### [Text section]
=====
There are no obvious technical 'show stoppers' for the LD80, although particular areas will require more attention, as always. The higher cruising altitudes might make an all-composite fuselage more attractive. One contentious issue is likely to be the need or otherwise for a second flight crew, which could have a disproportionate effect on DOC because of the smaller payload. Social and environmental impacts are mixed. Its good takeoff performance and simple high-lift system make this aircraft a quiet neighbour for local residents around airports. Inevitably, it does also mean that wealthier people again end up consuming a higher proportion of energy resources, although this is arguably no different to the existing situation for larger aircraft if you account for a fair allocation of fuel burn between the different seating classes.

There is undoubtedly a predatory streak in the LD80, which is normal by the nature of the industry. It would seek to entice business and first-class passengers away from an A380 or B787 by virtue of its operational flexibility. Even when competing directly at large hub airports, a small and easily handled aircraft with fast turnaround times lets the operator provide a more attractive and exclusive service in both psychological and practical terms. But whenever convenient alternative regional airports can be used, for at least some established city-pairs and for many others that are currently totally inaccessible, the possibilities of reduced costs and improved commercial arrangements to the airline become very significant. Ultimately however, the LD80 should not be viewed as a replacement for the larger aircraft. The great numbers of people that need to travel over long distances will necessarily continue to be served by these, as before.
=====
### [Stored data]

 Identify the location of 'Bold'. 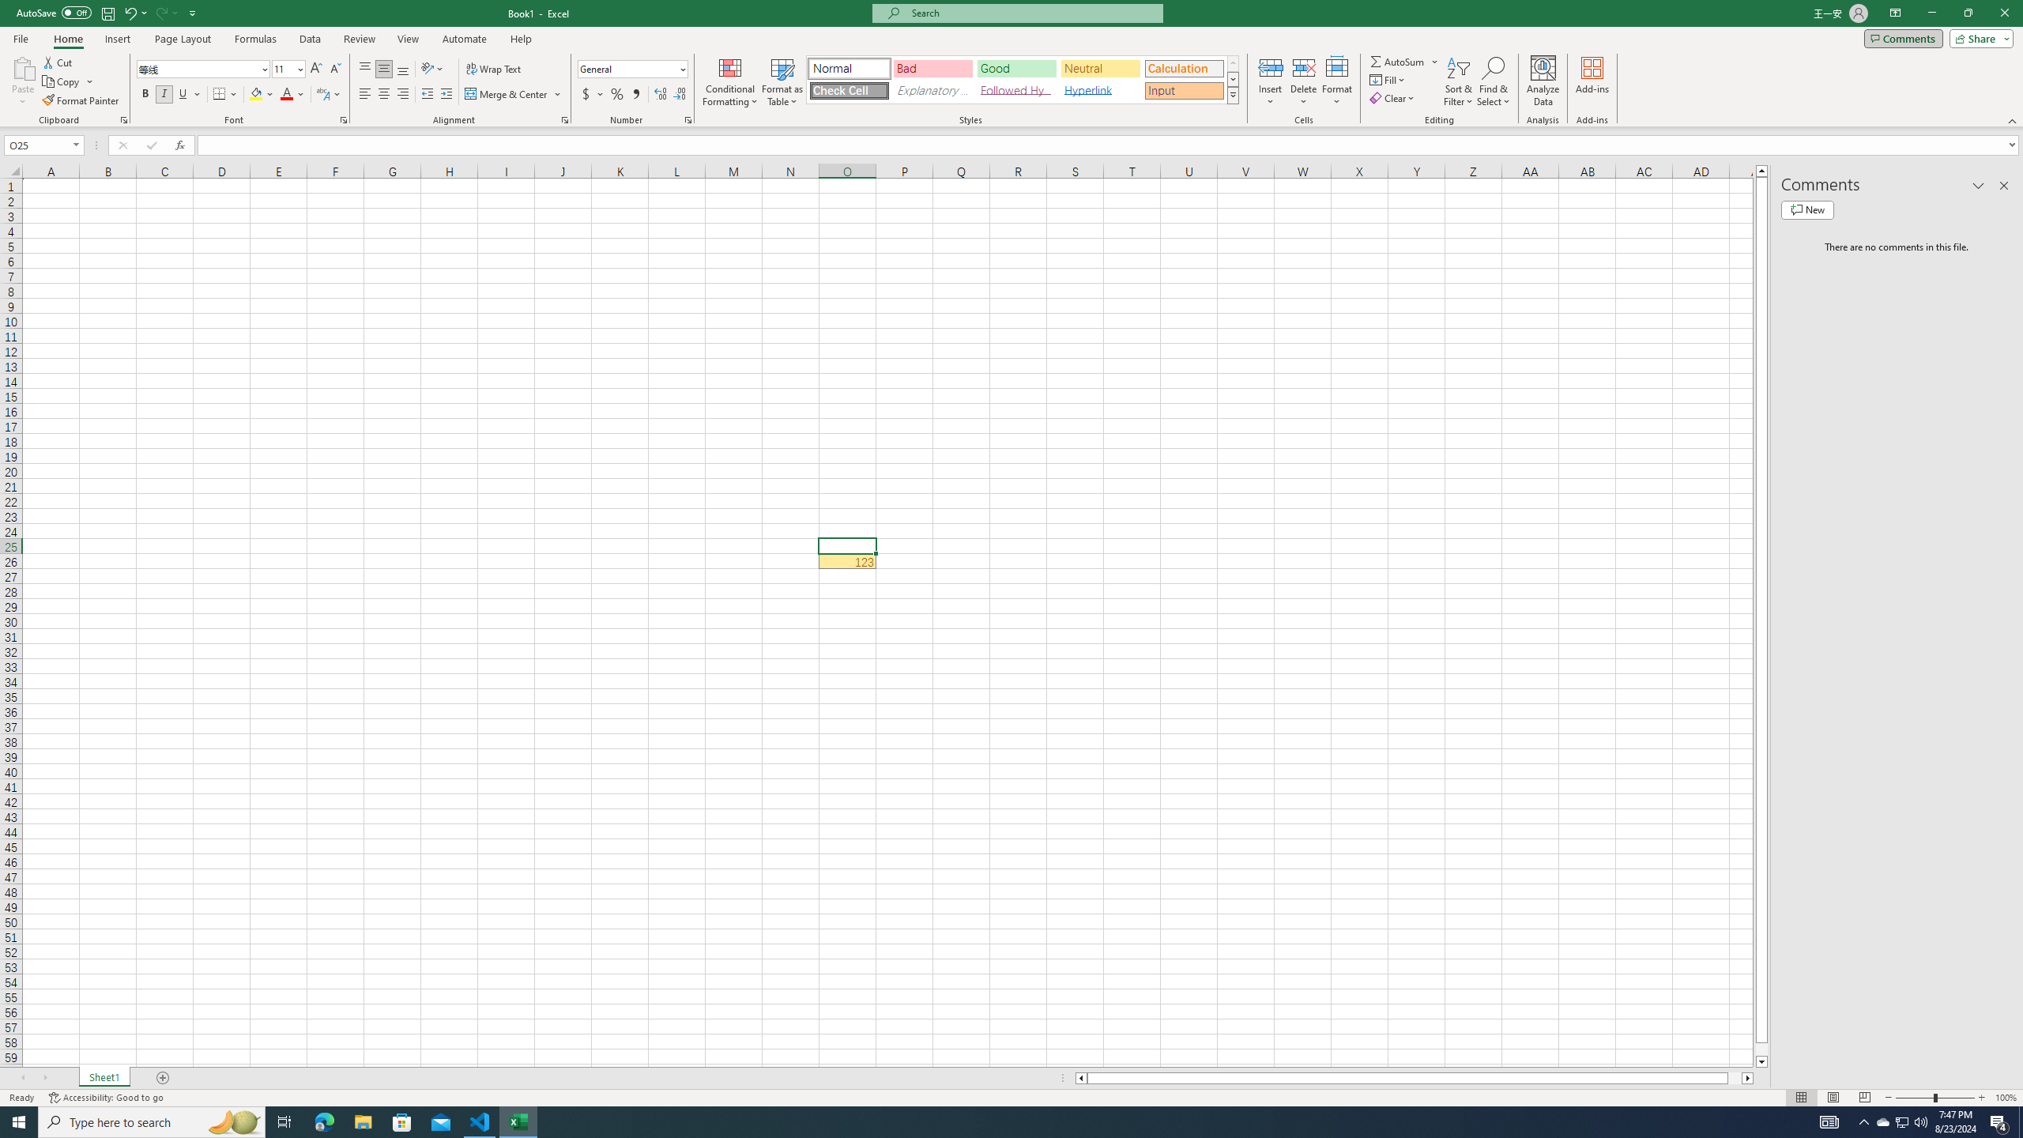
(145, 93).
=====
### [What you should do]
Write what comes next in the passage about the LD80 aircraft, starting after its last sentence. The data has no connection to the LD80 text.

### [Task response]
This focused target market for the LD80 might suggest that the number of units sold would be low. But such an assumption could prove to be far too pessimistic given the steady increase in wealthier global travellers. Crucially, the first aircraft to enter the arena will have a unique opportunity to expand and fill an entirely empty market sector, which is a rare luxury. I suspect that the rewards will prove to be worth the risks; but don't quote me on this.

Since business and first class passengers are mostly the ones that fill the 'money-making' seats, their loss would impact the profitability of existing large aircraft. For that reason alone, neither of the two largest manufacturers are likely to be instantly enamoured of the LD concept. So could an LD80-like aircraft ever be built by some other global players? It is perhaps a larger project than the Canadian or Brazilian aerospace industries might care to contemplate, with some international cooperation seeming necessary. Russia could conceivably play a role. Then again, it might be done by the growing Chinese aircraft industry. And that would be a fitting fate indeed, if a Long Dragon was to emerge from its original natural habitat.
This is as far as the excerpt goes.